→ EXTRACT
########

This finding provides strong evidence that reinforcement learning with verifiable rewards (RLVR (Yue et al., 2025)) used to train thinking models primarily teaches when to activate pre-existing skills rather than teaching how to execute those skills. This perspective has direct implications for more efficient training of reasoning in future language models.

In this section, we explore the main question of our paper: do base models already possess the reasoning mechanisms of thinking models, and if so, can we induce these behaviors through targeted interventions? Our hypothesis, supported by preliminary evidence in prior work (Ward et al., 2025a; Hou et al., 2023; Galichin et al., 2025), is that non-thinking models may already contain the latent capacity for sophisticated reasoning patterns, such as uncertainty estimation and backtracking, but lack the ability to effectively determine when to employ these mechanisms.

########

→ EXERCISE
Reproduce word for word the part of the above passage on reasoning in base and thinking models that begins at the words "This finding provides" and stops after the words "future language models.".

→ DATA SEGMENT
########

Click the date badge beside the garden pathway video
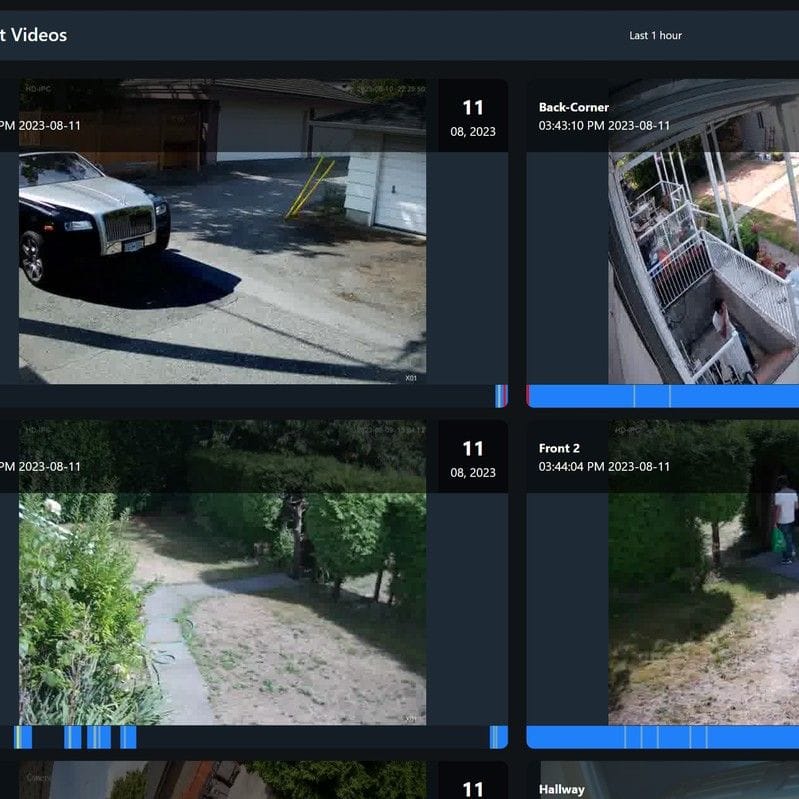Image resolution: width=799 pixels, height=799 pixels. (472, 458)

########

→ FINISHED TASK
This finding provides strong evidence that reinforcement learning with verifiable rewards (RLVR (Yue et al., 2025)) used to train thinking models primarily teaches when to activate pre-existing skills rather than teaching how to execute those skills. This perspective has direct implications for more efficient training of reasoning in future language models.